“Trailblazer” Hanford engineer Wanda Munn passes away

July 29, 2025, 12:00PMNuclear News

Munn

Nuclear engineer and longtime ANS member Wanda Munn died on July 23 at the age of 93. Described as a “trailblazer for women [and] an outspoken advocate for the peaceful use of nuclear technology” in her Tri-City (Wash.) Herald obituary, Munn followed a unique path to her nuclear engineering career. She did not get her degree until she was 46, and she subsequently spent 18 years working on systems design, construction, and operation of the Fast Flux Test Facility (FFTF) reactor for Westinghouse at the Hanford nuclear site in eastern Washington state.

Nontraditional student: Munn was born in 1931. She graduated high school early, at age 16, and started to pursue a medical degree.

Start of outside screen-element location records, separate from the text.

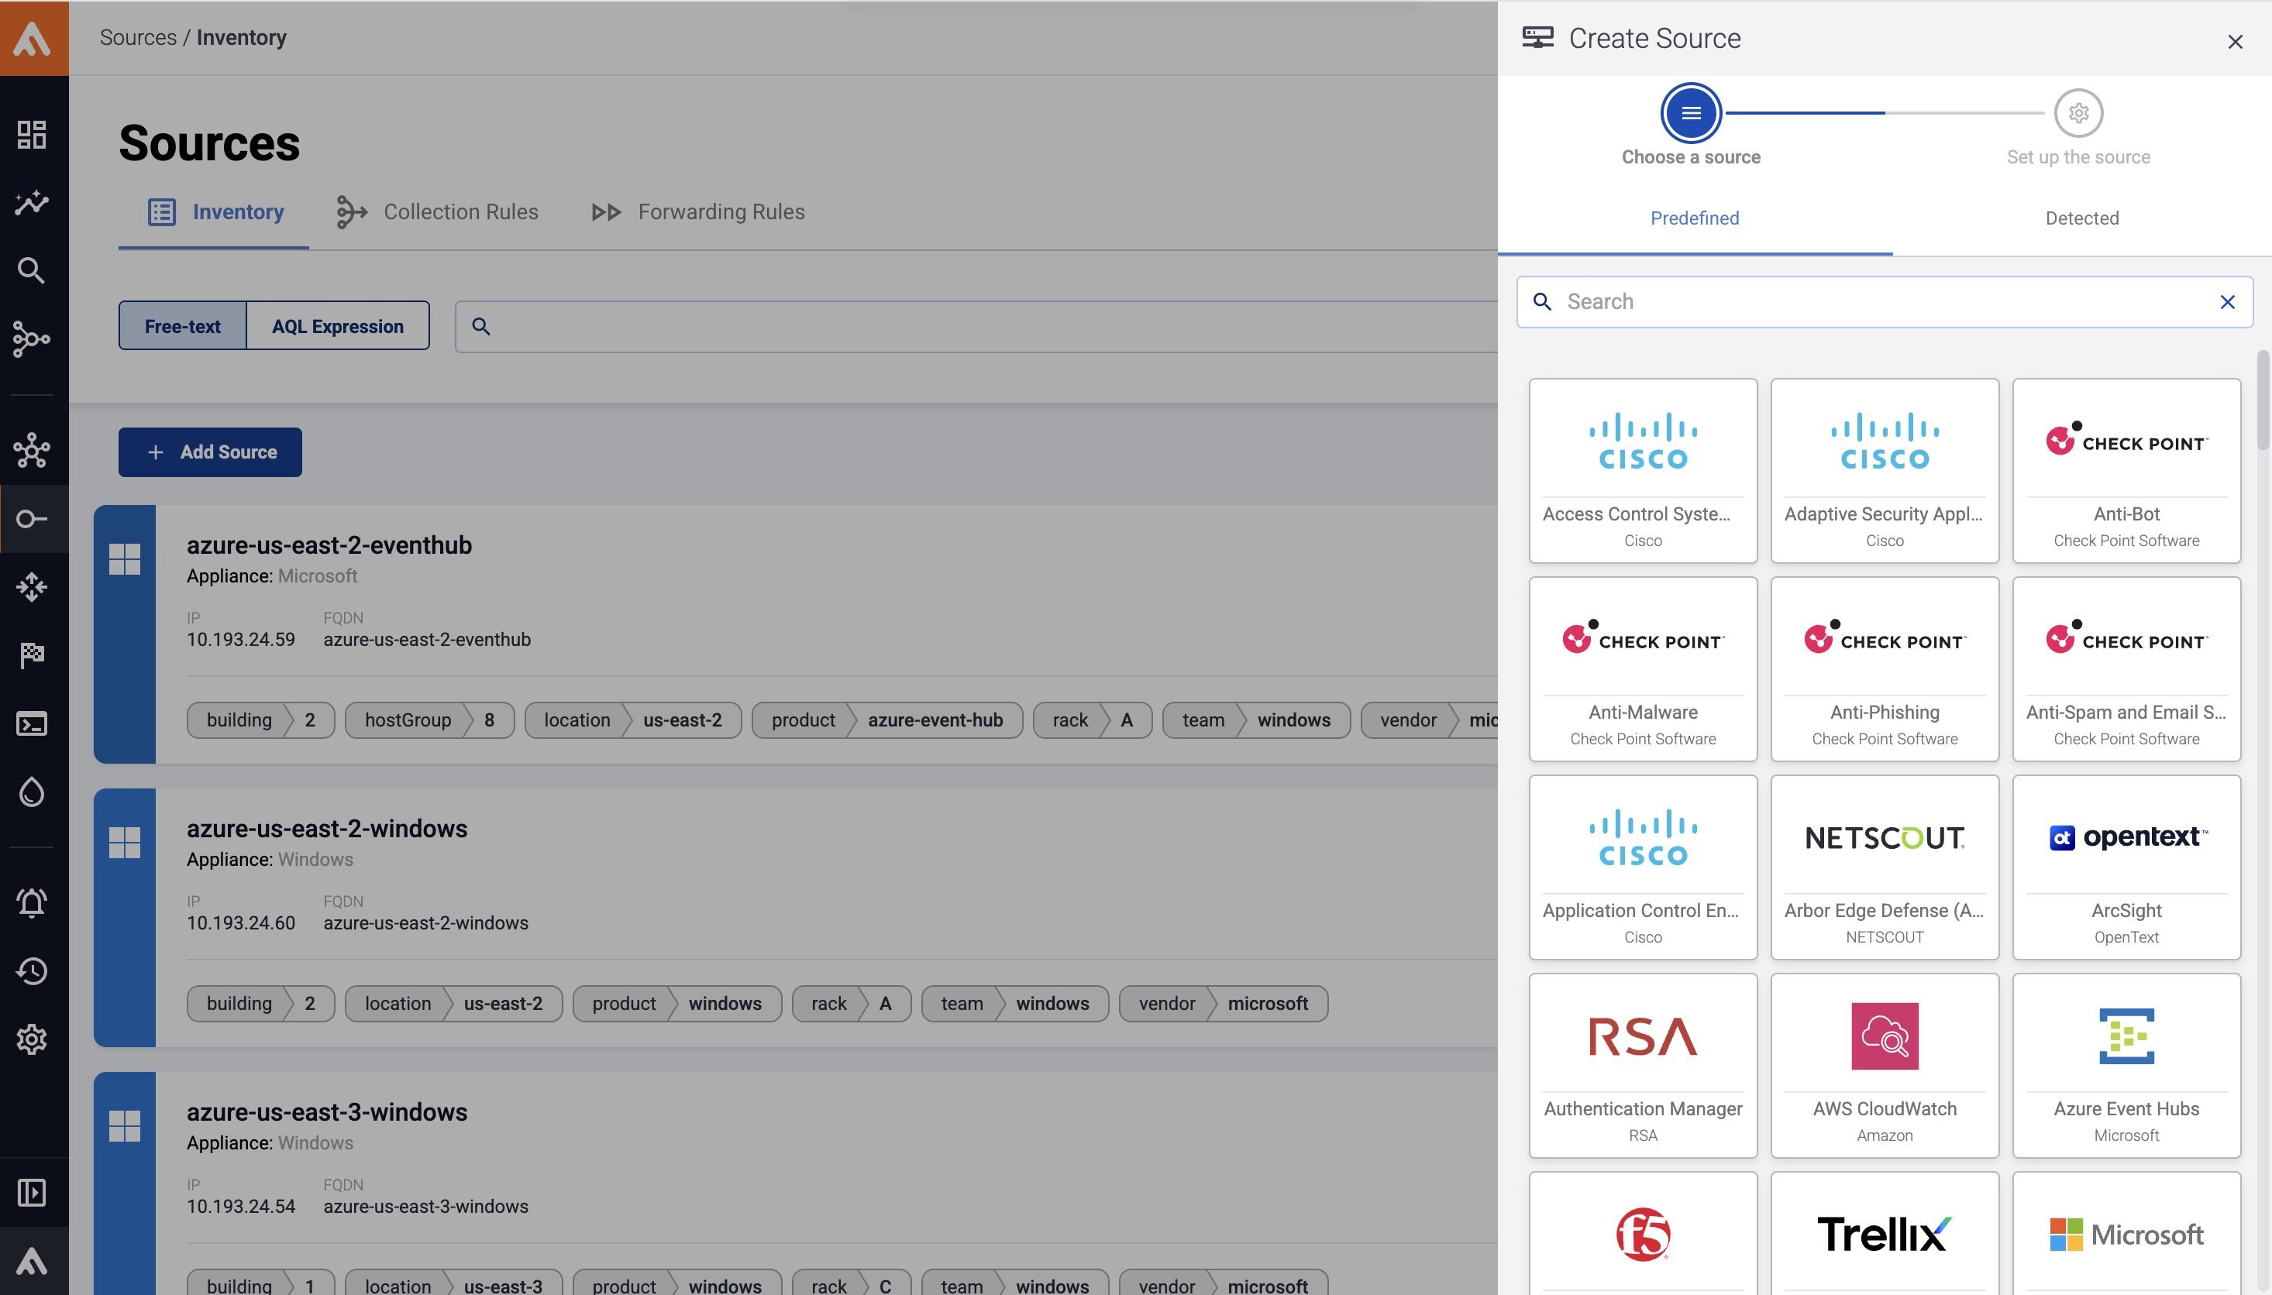Switch to the Detected tab

coord(2082,219)
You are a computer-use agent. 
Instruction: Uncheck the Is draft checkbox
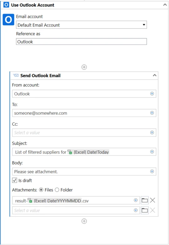(14, 180)
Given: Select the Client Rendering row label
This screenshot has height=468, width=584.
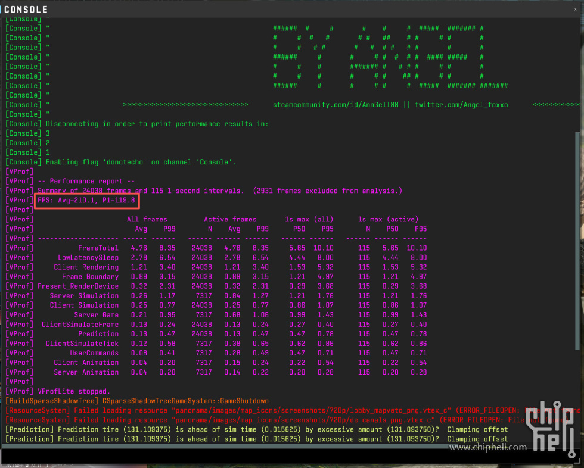Looking at the screenshot, I should point(86,267).
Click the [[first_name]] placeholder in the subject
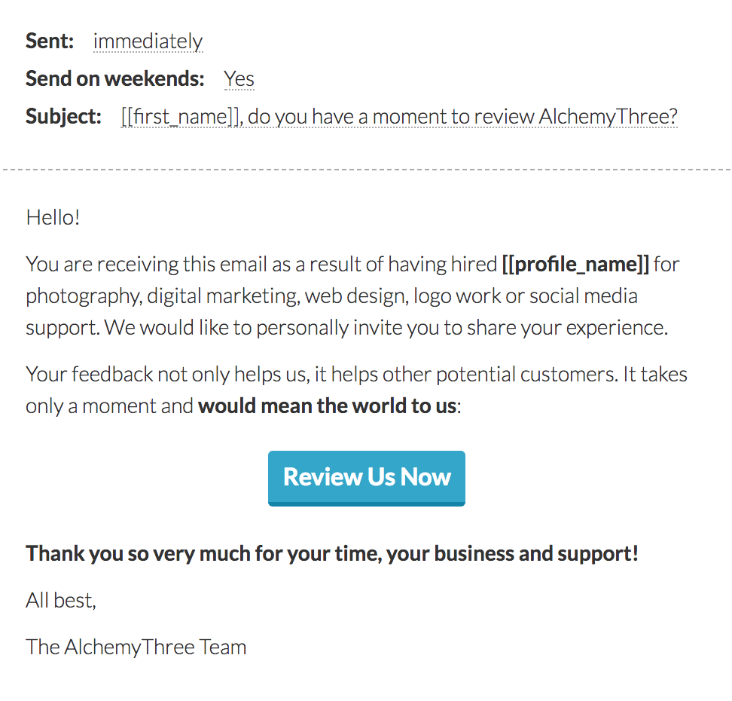This screenshot has width=732, height=701. (180, 116)
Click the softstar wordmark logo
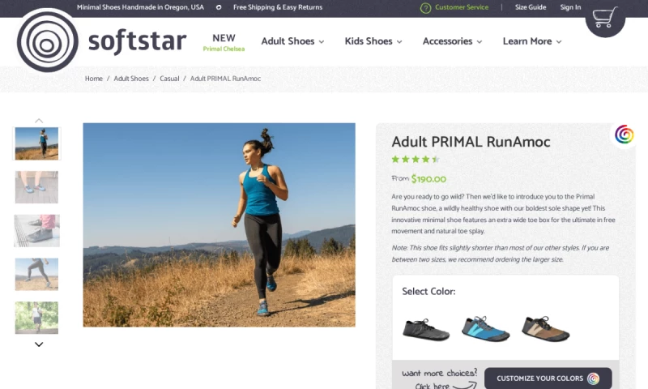This screenshot has height=389, width=648. coord(137,41)
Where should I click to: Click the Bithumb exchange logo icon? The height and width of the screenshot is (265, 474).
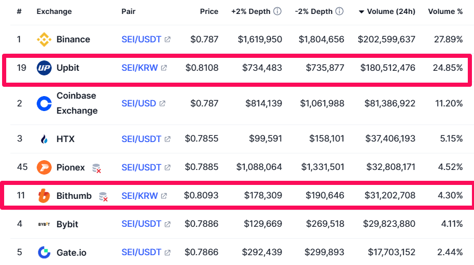click(44, 196)
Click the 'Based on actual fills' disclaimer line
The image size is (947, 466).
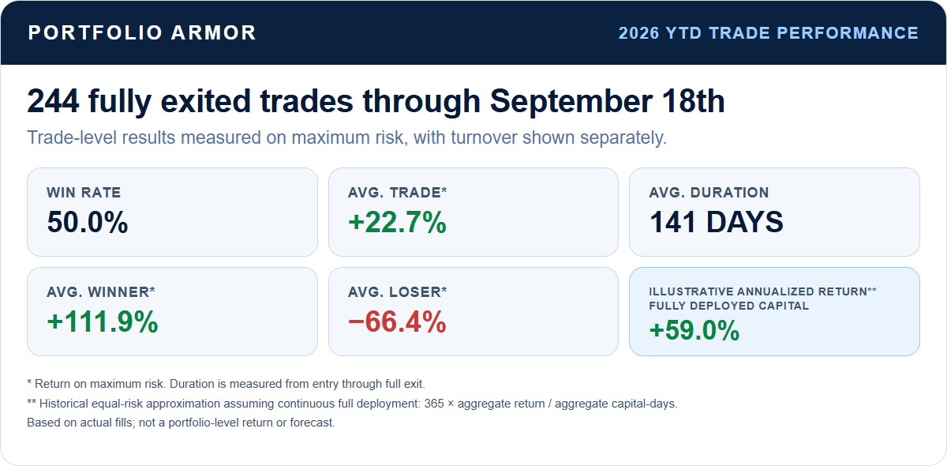182,423
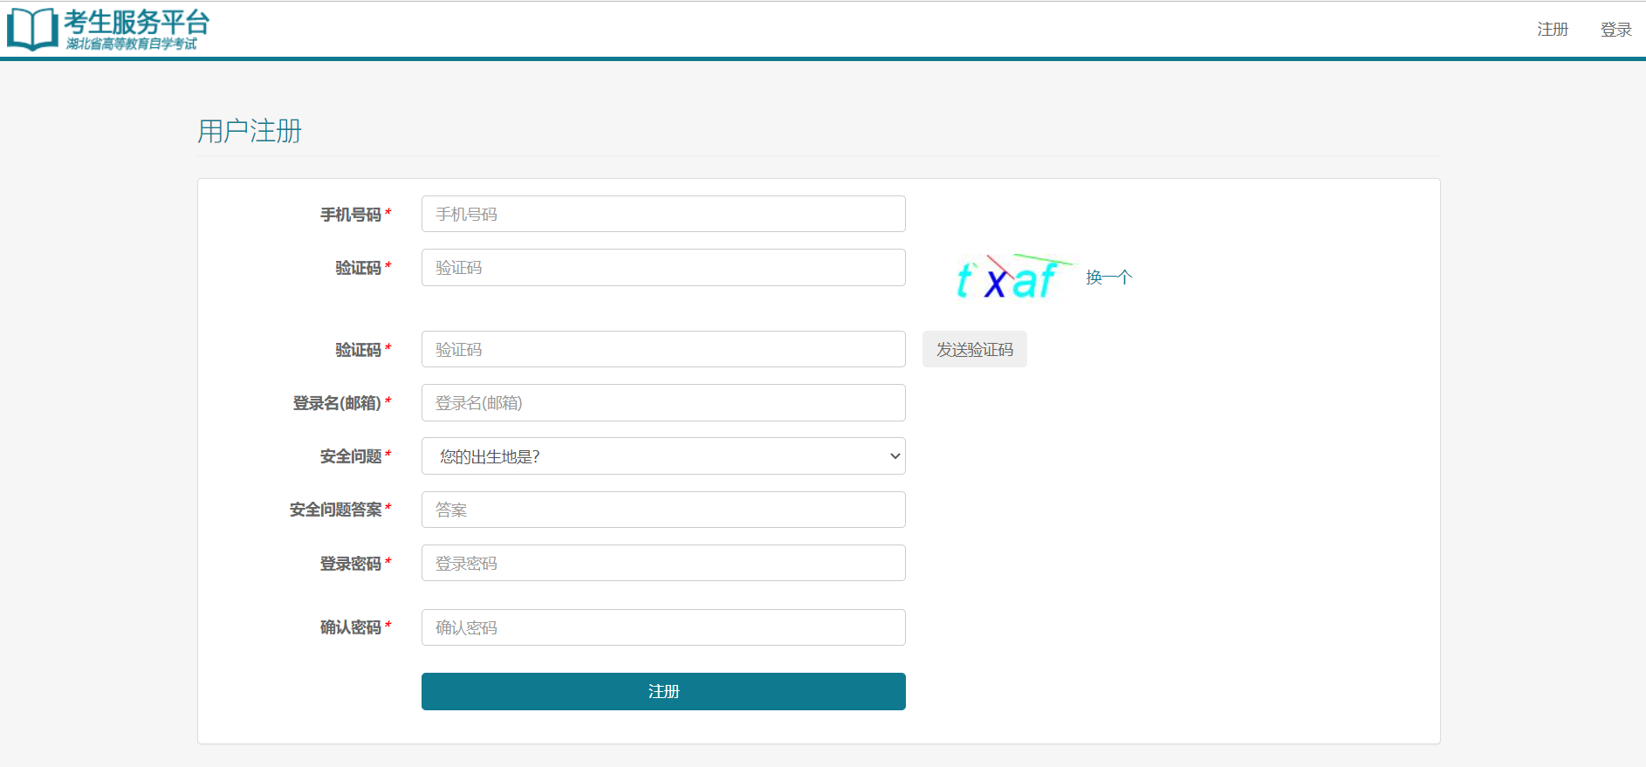Image resolution: width=1646 pixels, height=767 pixels.
Task: Click the txaf captcha image
Action: 1008,277
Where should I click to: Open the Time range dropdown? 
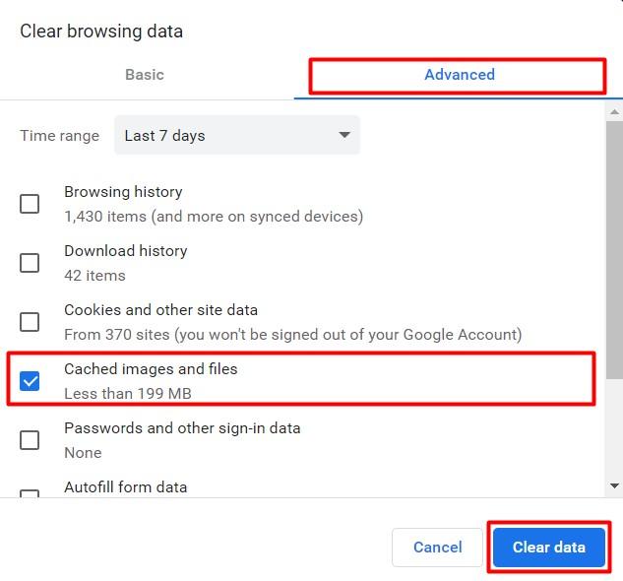click(x=236, y=135)
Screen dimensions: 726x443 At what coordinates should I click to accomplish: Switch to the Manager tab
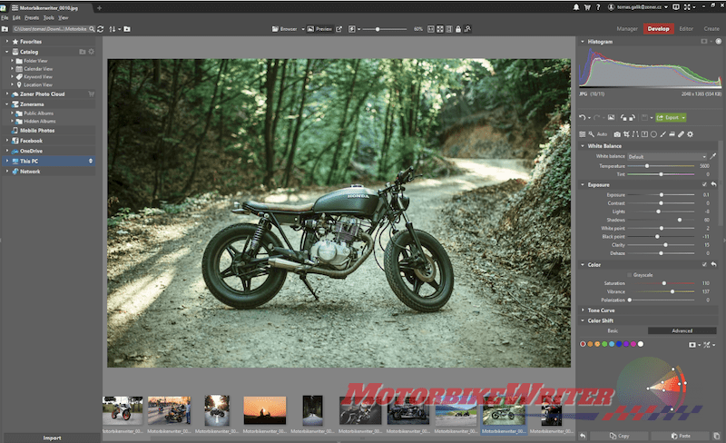(627, 29)
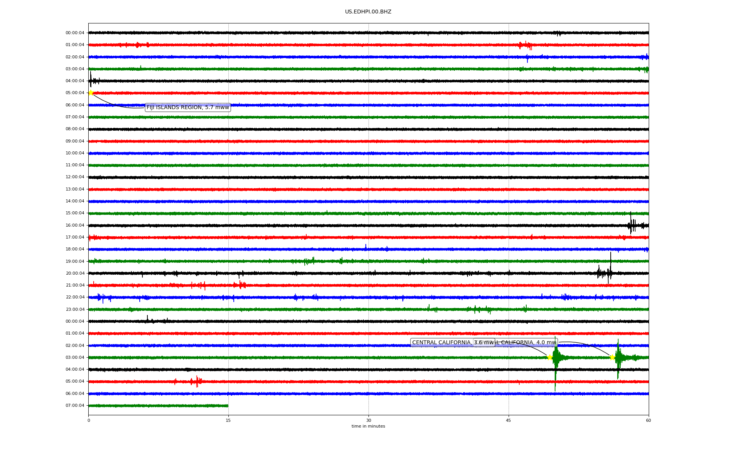Screen dimensions: 737x461
Task: Select the 20:00:04 row time label
Action: tap(75, 274)
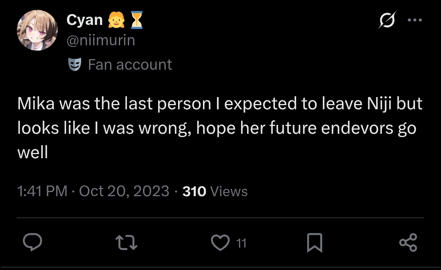Open Cyan's profile picture avatar
This screenshot has height=270, width=441.
(38, 30)
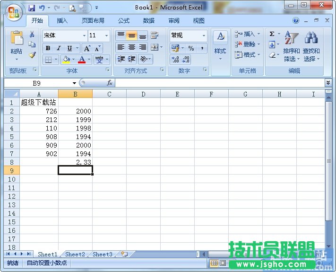Click the Save icon in quick access toolbar
The height and width of the screenshot is (272, 336).
tap(32, 8)
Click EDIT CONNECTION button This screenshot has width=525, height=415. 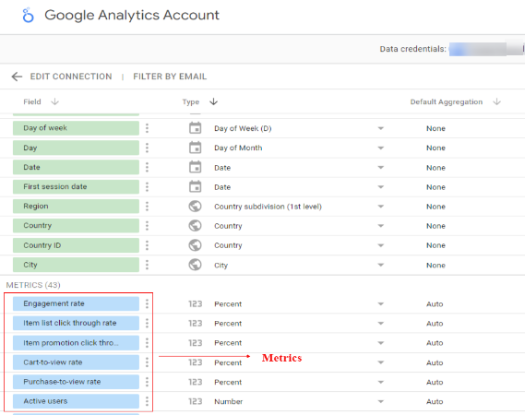pos(71,77)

However, those plans changed when she married at age 18. By her early 40s, she was divorced and working as a secretary in a university nuclear engineering department when she decided to return to school to get a nuclear engineering degree.

Munn earned a bachelor’s degree in nuclear engineering in 1977 from Oregon State University. While there, she was president of the ANS student chapter as well as president of the student section of the Society of Women Engineers. In 1982, she earned an MBA from the University of Washington.

FFTF career: After receiving her engineering degree, she joined the Westinghouse Hanford team that was constructing the FFTF reactor. Munn was one of only a few female nuclear engineers working there. She retired from Hanford in 1995 but continued to serve on the Hanford Advisory Board. She also advocated for saving the shuttered FFTF reactor as a source of radioisotopes for medical treatments and other purposes. In 2001, however, the Department of Energy ordered the closing of the facility.

CDC board, city council: Munn remained very active in her retirement. In 2001, President George W. Bush appointed her to the Centers for Disease Control and Prevention’s Advisory Board on Radiation and Worker Health, on which she served until 2018. She also served for four years on the city council of Richland, Wash.

Awards, honors, scholarship: A number of awards and honors were bestowed upon Munn over the years. These included the 1988 ANS National Public Communications Award, the Society of Women Engineers’ Distinguished New Engineer Award, a Woman of Distinction award from the Soroptomist International Club in the Tri-Cities, and the Tri Cities Engineer of the Year award. She was also inducted into the Oregon State University Engineering Hall of Fame and the College of Fellows of the Society of Women Engineers.

Munn’s legacy lives on. The Eastern Washington section of the Society of Women Engineers endowed a scholarship in her name for nontraditional students, such as those who, like Munn, reenter college later in life.